In his second issue, appellant argues that his sentence of 94 years in prison is disproportionate to the offense for which he was convicted and, therefore, violates the Eighth Amendment to the United States Constitution.  A defendant’s punishment may not be grossly disproportionate to the crime for which he is convicted.  See Solem v. Helm, 463 U.S. 277, 290 (1983); Harris v. State, 204 S.W.3d 19, 29 (Tex. App.—Houston [14th Dist.] 2006, pet. ref’d).  A sentence is grossly disproportionate to a crime only when an objective comparison of the gravity of the offense against the severity of the sentence reveals the sentence to be extreme.  Harris, 204 S.W.3d at 29; Hicks v. State, 15 S.W.3d 626, 632 (Tex. App.—Houston [14th Dist.]  2000, pet. ref’d).  In its proportionality analysis, a reviewing court must first review whether the sentence is grossly disproportionate to the offense.  Hicks, 15 S.W.3d at 632.  If the reviewing court determines the sentence to be grossly disproportionate to the crime committed, then it compares (1) sentences for similar crimes in the jurisdiction and (2) sentences for the same crime in other jurisdictions.  Id.  Thus, we weigh first the gravity of the crime committed by appellant against the severity of his punishment. 
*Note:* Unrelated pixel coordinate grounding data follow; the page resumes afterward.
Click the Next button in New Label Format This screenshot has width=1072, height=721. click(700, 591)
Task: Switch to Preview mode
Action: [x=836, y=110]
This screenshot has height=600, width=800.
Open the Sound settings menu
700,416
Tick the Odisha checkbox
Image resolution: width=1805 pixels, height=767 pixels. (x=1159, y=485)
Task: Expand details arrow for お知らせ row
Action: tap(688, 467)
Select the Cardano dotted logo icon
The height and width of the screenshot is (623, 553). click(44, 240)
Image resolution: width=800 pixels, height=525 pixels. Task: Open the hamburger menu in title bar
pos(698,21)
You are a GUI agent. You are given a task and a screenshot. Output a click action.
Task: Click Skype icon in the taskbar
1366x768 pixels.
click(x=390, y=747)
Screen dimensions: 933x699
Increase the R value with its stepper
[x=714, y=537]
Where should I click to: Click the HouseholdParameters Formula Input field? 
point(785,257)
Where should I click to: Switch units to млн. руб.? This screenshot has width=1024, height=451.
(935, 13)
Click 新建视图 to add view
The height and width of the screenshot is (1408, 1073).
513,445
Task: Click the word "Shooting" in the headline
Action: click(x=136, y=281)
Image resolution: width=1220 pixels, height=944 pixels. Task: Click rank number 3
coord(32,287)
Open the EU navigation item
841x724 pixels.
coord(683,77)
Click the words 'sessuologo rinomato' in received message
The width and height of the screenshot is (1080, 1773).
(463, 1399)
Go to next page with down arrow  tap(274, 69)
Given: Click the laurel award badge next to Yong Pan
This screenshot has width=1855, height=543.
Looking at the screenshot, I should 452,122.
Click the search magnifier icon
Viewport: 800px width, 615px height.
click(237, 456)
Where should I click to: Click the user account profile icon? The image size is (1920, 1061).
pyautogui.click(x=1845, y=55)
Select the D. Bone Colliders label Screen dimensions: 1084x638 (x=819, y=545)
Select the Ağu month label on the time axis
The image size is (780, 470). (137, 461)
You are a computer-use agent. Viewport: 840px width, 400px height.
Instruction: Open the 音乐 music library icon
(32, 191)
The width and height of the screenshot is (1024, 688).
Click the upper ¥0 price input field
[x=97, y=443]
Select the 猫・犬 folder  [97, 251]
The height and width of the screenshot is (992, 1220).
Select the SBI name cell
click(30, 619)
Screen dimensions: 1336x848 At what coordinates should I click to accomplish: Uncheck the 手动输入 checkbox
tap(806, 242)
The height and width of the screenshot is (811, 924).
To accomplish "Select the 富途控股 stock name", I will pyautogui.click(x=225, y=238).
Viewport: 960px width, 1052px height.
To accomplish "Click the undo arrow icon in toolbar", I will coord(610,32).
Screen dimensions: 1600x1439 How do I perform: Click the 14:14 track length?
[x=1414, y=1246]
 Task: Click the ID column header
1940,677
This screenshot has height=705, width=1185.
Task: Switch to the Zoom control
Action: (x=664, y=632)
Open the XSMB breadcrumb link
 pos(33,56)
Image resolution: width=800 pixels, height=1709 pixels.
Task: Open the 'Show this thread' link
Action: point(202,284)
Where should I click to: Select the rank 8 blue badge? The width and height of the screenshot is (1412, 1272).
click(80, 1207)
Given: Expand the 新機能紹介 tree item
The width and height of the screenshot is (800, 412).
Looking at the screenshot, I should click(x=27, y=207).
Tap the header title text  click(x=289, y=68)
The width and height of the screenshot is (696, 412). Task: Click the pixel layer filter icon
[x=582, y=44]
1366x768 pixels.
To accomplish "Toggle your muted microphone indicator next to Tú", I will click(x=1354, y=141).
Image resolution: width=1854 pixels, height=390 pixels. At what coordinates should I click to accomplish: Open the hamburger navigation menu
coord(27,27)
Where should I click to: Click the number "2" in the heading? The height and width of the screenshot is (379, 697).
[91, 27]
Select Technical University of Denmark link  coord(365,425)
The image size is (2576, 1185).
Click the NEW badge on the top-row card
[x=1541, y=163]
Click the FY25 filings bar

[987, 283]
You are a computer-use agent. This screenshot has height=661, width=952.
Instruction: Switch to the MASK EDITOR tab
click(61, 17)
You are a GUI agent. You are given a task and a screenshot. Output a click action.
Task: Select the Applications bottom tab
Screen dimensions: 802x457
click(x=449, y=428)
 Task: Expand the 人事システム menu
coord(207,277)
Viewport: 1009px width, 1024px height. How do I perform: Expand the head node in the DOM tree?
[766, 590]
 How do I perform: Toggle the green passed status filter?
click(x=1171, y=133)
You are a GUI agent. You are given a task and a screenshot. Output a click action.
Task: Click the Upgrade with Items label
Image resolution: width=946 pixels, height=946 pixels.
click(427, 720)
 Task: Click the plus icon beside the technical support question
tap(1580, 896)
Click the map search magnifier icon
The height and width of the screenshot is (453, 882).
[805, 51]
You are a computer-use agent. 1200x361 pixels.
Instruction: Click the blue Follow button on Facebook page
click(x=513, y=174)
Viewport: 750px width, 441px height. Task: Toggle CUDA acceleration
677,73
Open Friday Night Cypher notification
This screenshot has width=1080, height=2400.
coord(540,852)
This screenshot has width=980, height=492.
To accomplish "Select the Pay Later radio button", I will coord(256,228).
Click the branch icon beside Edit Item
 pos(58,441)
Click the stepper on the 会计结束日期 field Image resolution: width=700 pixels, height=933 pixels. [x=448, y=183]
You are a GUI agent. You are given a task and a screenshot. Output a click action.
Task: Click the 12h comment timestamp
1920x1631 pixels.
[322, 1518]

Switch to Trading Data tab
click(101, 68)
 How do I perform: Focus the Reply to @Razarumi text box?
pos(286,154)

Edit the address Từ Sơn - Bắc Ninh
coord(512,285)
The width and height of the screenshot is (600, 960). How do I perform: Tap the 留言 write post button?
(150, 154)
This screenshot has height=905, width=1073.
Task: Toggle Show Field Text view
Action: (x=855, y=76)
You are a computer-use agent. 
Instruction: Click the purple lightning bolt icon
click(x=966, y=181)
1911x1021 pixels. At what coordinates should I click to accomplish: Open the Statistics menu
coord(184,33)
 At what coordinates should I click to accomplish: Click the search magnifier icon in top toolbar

Appellant was punished as a habitual offender under section 12.42(d).  See Tex. Penal Code § 12.42(d).  Under section 12.42(d), a sentence is based not merely upon that defendant’s most recent offense but also on the propensities he has demonstrated over a period of time during which he has been convicted of and sentenced for other crimes.  See Harris, 204 S.W.3d at 29.  Thus, the offense committed, unlawful possession of a handgun by a felon, was enhanced by appellant’s criminal history, which included attempted murder, aggravated assault, and possession of cocaine with the intent to deliver.  Comparing the underlying offense of possession of a firearm by a felon, the two prior violent crimes of attempted murder and aggravated assault, and the prior offense of possession of cocaine with the intent to deliver to appellant’s sentence of 94 years in prison, we conclude that the punishment is not grossly disproportionate.  See id.

Moreover, punishment assessed within the statutory range is generally not deemed to be cruel and unusual.  Id.  The range of punishment for an habitual offender with two prior convictions is 25 to 99 years, or life in prison.  Tex. Penal Code § 12.42(d). Appellant was sentenced to 94 years in prison, within the range of the statute.   Accordingly, appellant’s sentence was not grossly disproportionate to the crime committed.  We overrule appellant’s second issue and affirm the trial court’s judgment.[4]                                               

                                                            /s/        Adele Hedges

                                                                        Chief Justice

 

 

 

Panel consists of Chief Justice Hedges and Justices Seymore and Sullivan.

Do Not Publish — Tex. R. App. P. 47.2(b).



[1] Because the sufficiency of the evidence is not challenged, we recite only the facts necessary for the disposition of the appeal.

 

[2] A person commits the offense of unlawful possession of a firearm when he possess a firearm after he has been convicted of a felony and before the fifth anniversary of his release from confinement following conviction or his release from supervision under community supervision, parole, or mandatory supervision, whichever date is later.  See Tex. Penal Code § 46.04(a)(1).

[3] The offense of unlawful possession of a firearm carries a penalty range of two to ten years in prison.  Tex. Penal Code §§ 12.34(a), 46.04(e).  However, this punishment range can be enhanced to 25 to 99 years or life in prison if the defendant has two prior felony convictions.  See id. § 12.42(d).

[4]Having found that appellant’s sentence is not grossly disproportionate to the crime committed, we need not examine the remaining Solem factors.  Hicks, 15 S.W.3d at 632.